Mea culpa. C’est ce que j’aimerais dire aux développeurs de Doom, parce que j’ai toujours mésestimé leur jeu. Bon, je pense qu’ils s’en fichent un peu de mon avis, puisque la presse et les joueurs ont octroyé à leur production le statut de jeu culte et révolutionnaire. Rares sont ceux qui peuvent donner leur nom à un genre, et Doom en fait partie.
Parce que Doom est moche, et aura tôt fait de repousser les joueurs les moins tolérants aux gros pixels et à cet improbable (mais très astucieux) mélange de 2D et 3D. Et du coup, on ne peut pas viser verticalement, ce qui limite un peu la précision des armes (forcément, une dimension en moins à gérer). Pour tout le reste, Doom est résolument moderne, et propose une expérience de jeu comme on n’en voit (presque) plus aujourd’hui dans le genre.
Doom, c’est une ode au shootage de gros monstre moche, et tout est axé là-dessus. Pas vraiment de scénario, le background on s’en tape, tout au plus ceux-ci justifient-ils la direction artistique assez glauque/repoussante des antagonistes comme des décors. On est sur Mars, donc le ciel est rouge et il y a des trucs improbables qui nous attaquent, ça semble presque logique.
Et sinon, on dispose d’une panoplie variée d’armes, qui privilégient le fun au détriment du réalisme (outre le pistolet et le fusil), et qui sont juste super agréables à utiliser, le shotgun a un recul et une sensation de tir qu’on ne retrouve que dans très peu de FPS actuels (en plus d’être un peu trop redoutable) et chaque arme peut avoir son utilité en fonction du contexte ou des ennemis à affronter. Et le jeu ne fait pas non plus l’erreur de surcharger le joueur en munitions, pour le contraindre à varier ses armes et surtout à explorer.
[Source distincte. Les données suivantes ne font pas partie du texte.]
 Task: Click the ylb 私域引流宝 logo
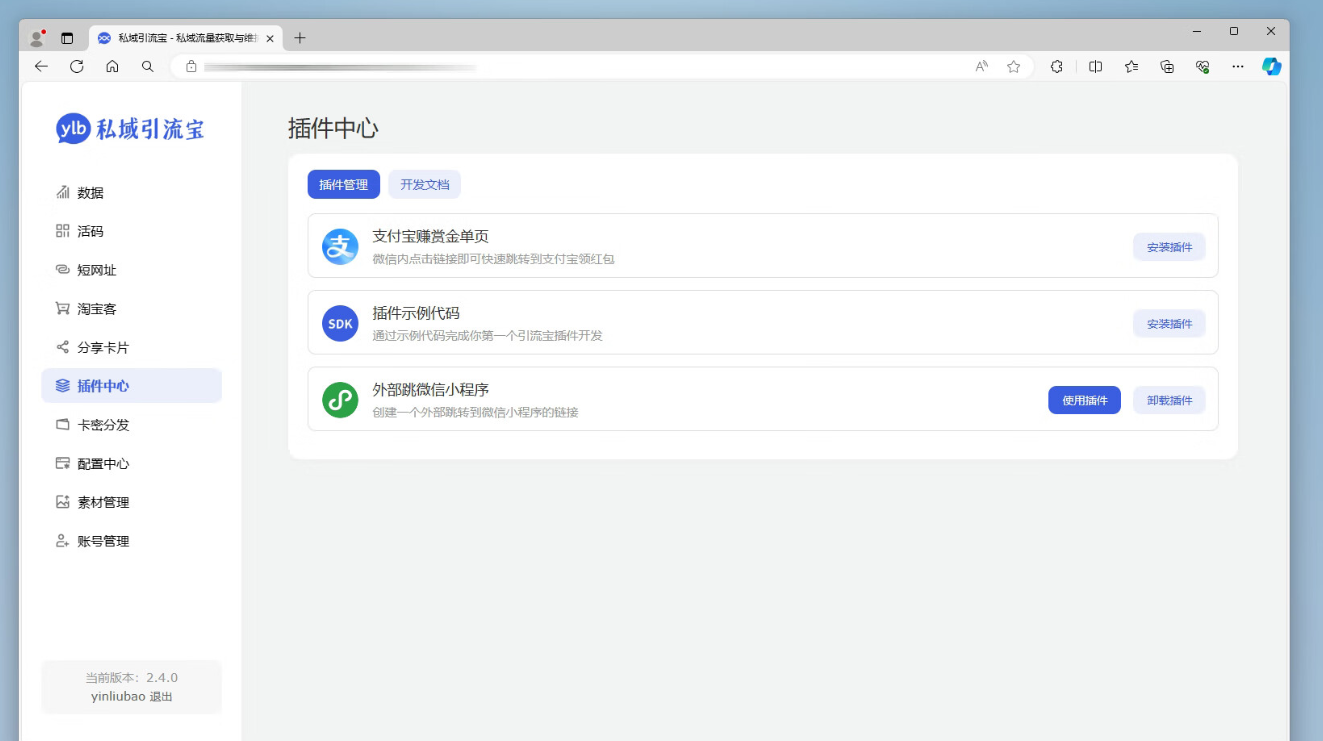pyautogui.click(x=131, y=129)
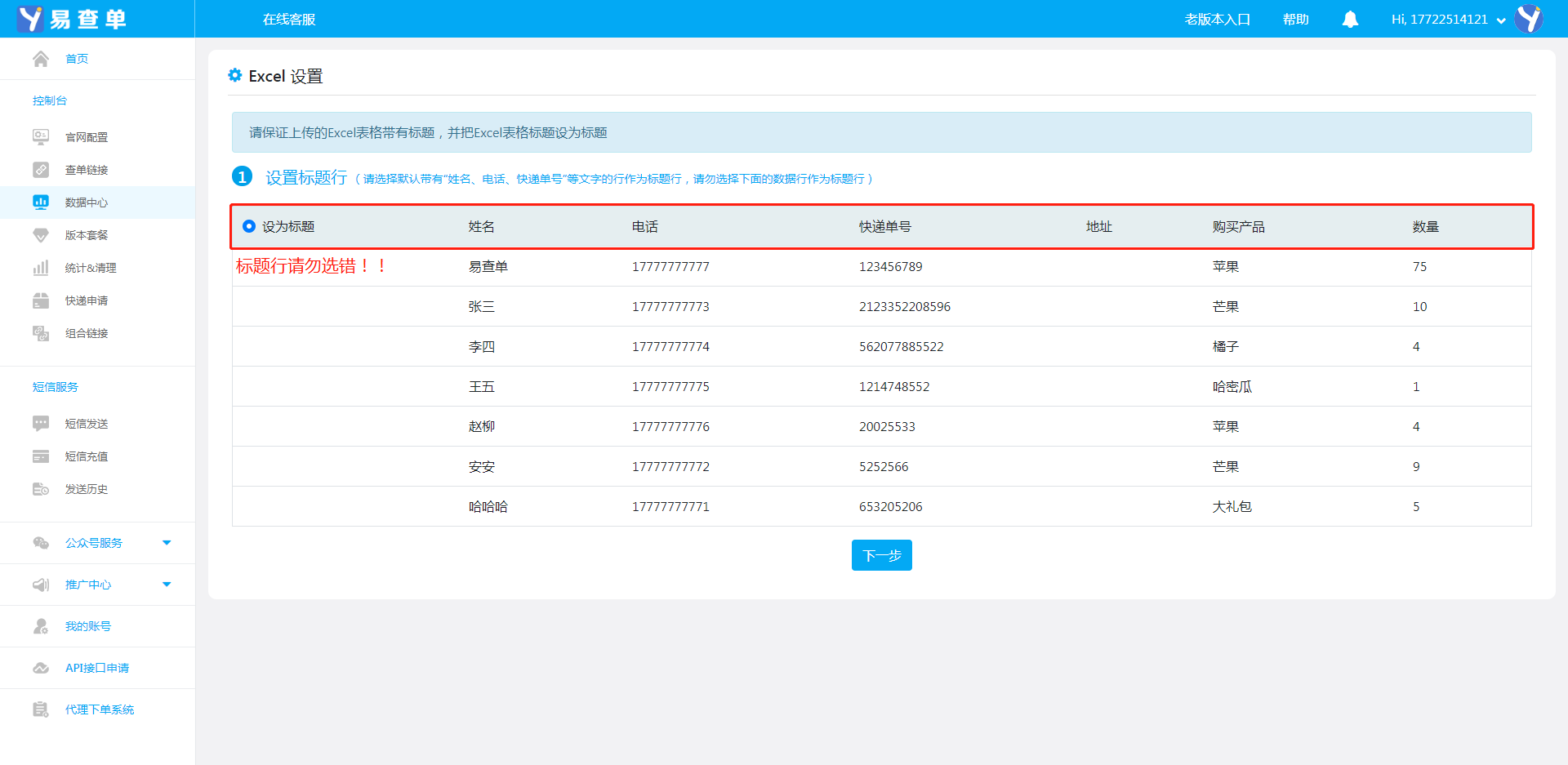This screenshot has width=1568, height=765.
Task: Open the 老版本入口 link
Action: tap(1217, 20)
Et là est la grande force de Doom, qui permet de comprendre pourquoi des jeux aussi sympathiques que les Call of Duty (et tous les FPS qu’ils ont inspirés) sont autant décriés.
Parce que chaque niveau du soft d’id Software est un bijou de level design. Il y a clairement moyen de se perdre (surtout si on n’utilise pas la carte), mais les niveaux ont une cohérence dans leur construction, et parviennent même à avoir une identité propre, alors que les décors sont franchement redondants (comme le bestiaire, hélas). Mais chaque niveau a ses secrets, toujours jouissifs à trouver, chaque niveau alterne parfaitement les phases plus calmes (pour laisser la tension monter, ce qui est important pour un jeu à tendance horrifique) et celles où un déluge de monstres survient et chaque niveau exige vraiment du joueur qu’il comprenne sa structure, qu’il puisse retrouver les munitions qu’il a laissé derrière lui (tant les pénuries de bastos sont fréquentes) ainsi que les portes qu’il ne pouvait ouvrir. Et ça devient très vite compliqué, mais que c’est jubilatoire de comprendre le level design, et de commencer à anticiper les possibles lieux secrets. Tout en sachant que les divers interrupteurs potentiellement actionnés entretemps auront peut-être rameutés une multitude de nouveaux invités malveillants (pour que la ré-exploration ne soit pas trop ennuyeuse). C’est bien simple, je n’avais jamais éprouvé cette sensation dans un jeu autre que Doom, et si certains niveaux se révèlent toutefois un peu pénibles (ceux qui font un peu trop appel aux passages dans la lave/le poison notamment), la perfection de ce level-design transforme presque chaque niveau en énigme, dont il faut comprendre le fonctionnement pour ne pas trop se faire démonter.
Enfin, Doom est surtout excellent parce qu’il fait super bien ce qu’on attend de lui : du gros shoot. C’est super nerveux, pas réaliste pour un sou (mais ça sert le gameplay, puisqu’il ne faut par exemple pas recharger ses armes) et le jeu a un talent inouï pour délester des meutes d’ennemis par surprise. Et c’est là que Doom devient extraordinaire, quand le stress monte, qu’on est emporté par le rock en qualité midi qui constitue la bande-son (qui sert parfaitement le gameplay d’ailleurs) et que les ennemis s’effondrent les uns après les autres alors que le héros court dans tous les sens pour éviter les missiles ennemis en délivrant ses coups de fusil. Cette sensation de jeu rejoint en tout cas mon panthéon personnel des moments les plus épiques de ma courte vie de joueur. Alors que c’est un FPS qui a plus de vingt ans. Incroyable, mais vrai.